If your stereotype of a good student is organized, open to learning, and with an agreeable attitude, then you are the big winner here. The most conscientious (organized, dependable) students have GPAs 0.3 points higher than the least. Note that the most disorganized student is still doing quite well, but is not performing at the top levels. It is a relief to this introvert that there really is no difference with extroverts (it points in a negative direction, but it is not statistically significant). Instead, agreeable students who are open to experiences have higher GPAs (0.2 points for the most agreeable compared to the least; 0.15 for the most open to experiences compared to the least).

Figure 1 – Personality Dimensions are Linked to Getting (Slightly) Better Grades


It’s important to place these findings in a bit of context. As we saw in my last post on personality, there are very few students who indicate they are very disagreeable and not open to experiences, which means that the differences between the high end and average levels of these dispositions are tiny, if still distinguishable.

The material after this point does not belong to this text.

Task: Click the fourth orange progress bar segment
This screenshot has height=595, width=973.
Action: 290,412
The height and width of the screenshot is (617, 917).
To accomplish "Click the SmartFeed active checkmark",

What about social support? We’ve asked this question multiple times now and believe that it is tapping access to a crucial resource on campus that can help with breakups, micro-loans, homework, and errands. Let’s take a step back and see if personality dispositions are linked to gaining social support. The figure below shows, by and large, that those dimensions are not linked to social support with the obvious exception of extroversion; extroverts have double the support network size that introverts do. Who woulda thunk that extraverts report more social ties. But this is good news  – none of the other personality dimensions boost or penalize social support.

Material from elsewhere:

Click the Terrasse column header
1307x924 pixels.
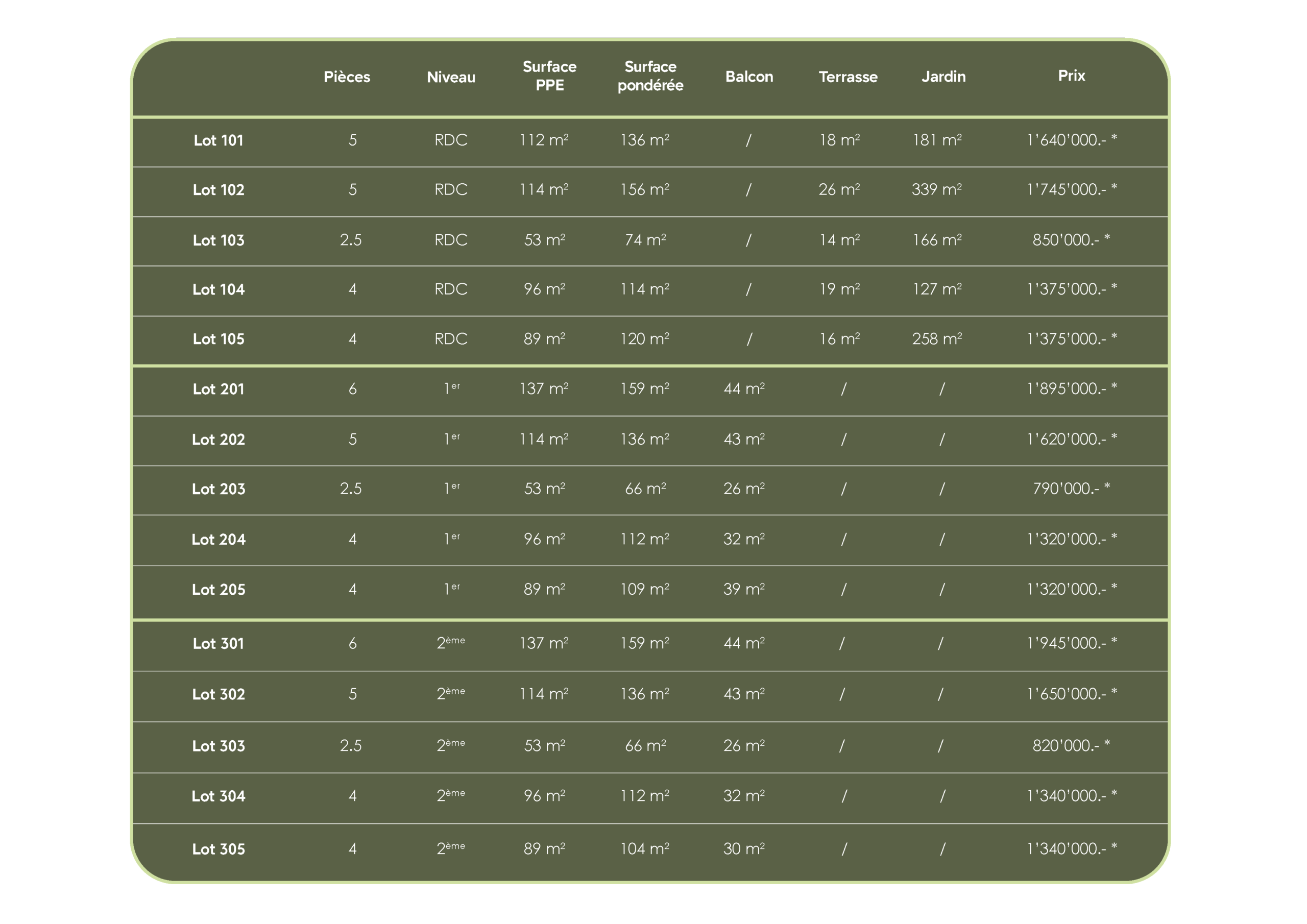coord(848,77)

Figure 2 – Only Extraversion is Linked to More Social Support


Note: The x axis is showing more of the trait from left to right.

Since some personality dimensions factor in to how well you do academically, are they linked with how students report satisfaction with various components of their Denison education? I honestly hoped I would see no effects, but that’s not what shook out. The figure below highlights relatively consistent effects of three personality dimensions: conscientiousness, agreeableness, and extraversion. Compared to the students with the least of those traits, each is more satisfied with each form of satisfaction by 0.5-1 point (on a five point scale, so 12-25%). Agreeable, organized, socialites are much more satisfied with their Denison experience overall. I was surprised that openness to experiences did not factor in to satisfaction, but it’s reassuring that it does not. A Denison education pushes everyone around to experience new things, but also allows a considerable degree of choice  – that flexibility clearly allows people with different personality profiles to thrive.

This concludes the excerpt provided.